So I have given up on my Brugmansia. The first year they were fantastic but they have been going downhill ever since. This year there were only 3 flowers and they are infested with mealy bugs.
I rip them out and clean out all the old root structure from the soil. I have realized also that my secret garden is not a good place to grow stuff – not enough sun. Only Impatiens really flourish. I have moved all my plants out to the road side of the house where there is lots of sun.
I replant the pots with Plumeria for which I have high hopes.
As I am fiddling around outside, my neighbor from across the road, of whom I see little, sidles over. I am worried as I have concluded that he does not like me. He keeps calling the police when I have parties. Now he is all smiles and I understand he is having a yagi party and wants me to come. Luckily, yagi is one of the 27 Japanese words I know. It means goat.
I wander over later and hit hardcore Okinawa. All the men are squatting on mats under a canopy in the garden. The women are inside the house. There are two huge cauldrons simmering over gas rings outside the house. One is full of Yagi soup and the other is I think more mundane beef.
The soup contains goat, liver and tripe. I am given a bag of what looks like chrysthanthemum foliage, which I think I should add to the soup. Anyway, this is what I do.
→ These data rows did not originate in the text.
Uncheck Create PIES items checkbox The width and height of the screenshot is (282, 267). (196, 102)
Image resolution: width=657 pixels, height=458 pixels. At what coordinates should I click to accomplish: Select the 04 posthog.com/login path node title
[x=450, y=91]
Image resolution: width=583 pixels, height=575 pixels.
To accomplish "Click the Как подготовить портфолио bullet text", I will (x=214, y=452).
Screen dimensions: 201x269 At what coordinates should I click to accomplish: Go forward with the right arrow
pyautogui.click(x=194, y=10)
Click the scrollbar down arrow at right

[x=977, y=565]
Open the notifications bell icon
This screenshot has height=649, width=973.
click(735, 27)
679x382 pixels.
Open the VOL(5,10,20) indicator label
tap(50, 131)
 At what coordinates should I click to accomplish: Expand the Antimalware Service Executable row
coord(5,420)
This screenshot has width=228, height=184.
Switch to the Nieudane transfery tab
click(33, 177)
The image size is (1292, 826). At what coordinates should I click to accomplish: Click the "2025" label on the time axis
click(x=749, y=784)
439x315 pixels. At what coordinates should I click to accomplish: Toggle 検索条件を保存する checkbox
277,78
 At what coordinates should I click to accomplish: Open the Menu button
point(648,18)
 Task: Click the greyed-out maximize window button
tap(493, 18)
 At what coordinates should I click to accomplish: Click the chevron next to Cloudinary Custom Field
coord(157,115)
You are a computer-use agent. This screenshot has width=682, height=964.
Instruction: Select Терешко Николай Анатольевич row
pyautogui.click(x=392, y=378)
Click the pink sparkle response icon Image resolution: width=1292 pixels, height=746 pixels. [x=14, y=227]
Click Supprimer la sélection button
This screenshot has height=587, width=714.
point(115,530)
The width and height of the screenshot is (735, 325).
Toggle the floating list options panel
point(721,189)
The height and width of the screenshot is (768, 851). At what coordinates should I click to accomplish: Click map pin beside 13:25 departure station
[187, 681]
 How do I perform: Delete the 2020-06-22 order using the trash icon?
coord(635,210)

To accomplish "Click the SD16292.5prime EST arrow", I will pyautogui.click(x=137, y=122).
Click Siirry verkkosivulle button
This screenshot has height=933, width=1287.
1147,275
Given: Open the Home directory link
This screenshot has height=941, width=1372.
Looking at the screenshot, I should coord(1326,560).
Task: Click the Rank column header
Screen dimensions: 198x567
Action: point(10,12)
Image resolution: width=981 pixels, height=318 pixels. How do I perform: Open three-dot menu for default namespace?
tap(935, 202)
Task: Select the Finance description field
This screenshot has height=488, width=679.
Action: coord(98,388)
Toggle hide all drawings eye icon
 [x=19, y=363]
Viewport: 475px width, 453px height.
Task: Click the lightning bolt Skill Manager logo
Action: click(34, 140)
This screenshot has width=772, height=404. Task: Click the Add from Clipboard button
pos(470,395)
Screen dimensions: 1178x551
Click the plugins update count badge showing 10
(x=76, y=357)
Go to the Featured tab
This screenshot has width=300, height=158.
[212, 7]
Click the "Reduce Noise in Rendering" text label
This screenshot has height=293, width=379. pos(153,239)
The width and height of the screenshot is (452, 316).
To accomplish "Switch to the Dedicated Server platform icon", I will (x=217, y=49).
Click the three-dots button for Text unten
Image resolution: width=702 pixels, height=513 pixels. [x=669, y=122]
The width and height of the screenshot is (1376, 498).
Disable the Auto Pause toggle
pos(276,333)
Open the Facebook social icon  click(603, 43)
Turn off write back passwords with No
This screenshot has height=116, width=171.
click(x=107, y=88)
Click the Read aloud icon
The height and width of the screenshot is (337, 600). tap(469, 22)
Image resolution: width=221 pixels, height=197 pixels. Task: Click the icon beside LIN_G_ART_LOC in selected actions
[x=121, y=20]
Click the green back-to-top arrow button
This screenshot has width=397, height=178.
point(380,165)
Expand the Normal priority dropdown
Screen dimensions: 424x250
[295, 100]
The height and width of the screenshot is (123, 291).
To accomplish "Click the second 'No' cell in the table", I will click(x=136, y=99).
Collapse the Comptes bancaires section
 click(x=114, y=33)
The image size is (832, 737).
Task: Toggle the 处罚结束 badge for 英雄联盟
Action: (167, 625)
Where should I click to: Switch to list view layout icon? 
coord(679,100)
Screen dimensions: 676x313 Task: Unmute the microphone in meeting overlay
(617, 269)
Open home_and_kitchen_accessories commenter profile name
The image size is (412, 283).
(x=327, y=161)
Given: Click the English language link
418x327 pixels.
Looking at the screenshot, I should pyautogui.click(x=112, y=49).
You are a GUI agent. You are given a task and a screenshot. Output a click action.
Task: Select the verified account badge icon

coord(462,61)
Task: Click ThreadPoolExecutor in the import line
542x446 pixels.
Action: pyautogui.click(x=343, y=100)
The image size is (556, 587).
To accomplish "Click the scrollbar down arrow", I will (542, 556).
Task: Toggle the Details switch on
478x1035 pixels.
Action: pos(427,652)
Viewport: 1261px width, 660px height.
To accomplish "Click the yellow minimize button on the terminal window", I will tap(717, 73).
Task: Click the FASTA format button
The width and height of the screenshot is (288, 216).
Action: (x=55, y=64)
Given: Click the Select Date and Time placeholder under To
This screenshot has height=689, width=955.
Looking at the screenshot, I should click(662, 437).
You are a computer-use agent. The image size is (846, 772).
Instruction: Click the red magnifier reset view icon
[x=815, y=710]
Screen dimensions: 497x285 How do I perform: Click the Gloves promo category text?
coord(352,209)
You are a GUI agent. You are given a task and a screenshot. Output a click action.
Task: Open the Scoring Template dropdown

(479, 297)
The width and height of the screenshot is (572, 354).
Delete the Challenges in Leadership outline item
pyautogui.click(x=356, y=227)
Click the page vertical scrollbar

Apparently goat soup enhances virility. This I know because the old guy beside me points at the bowl, grabs my genitals and raises his fore arm in an unmistakeable gesture.
No one speaks a word of English. I pantomime and we all have a jolly good time. The guys are hitting the awamori in a systematic, determined way. They know where they are going.
Looks like a great party – goat, chrysanthemum and awamori!
Only been to one party where the police arrived, years ago in Sheffield. Just what is about your parties that attracts them? Or worries your yagi-loving neighbour?
The sheep
Yes, that makes sense – yagi are for “necessity” I recall.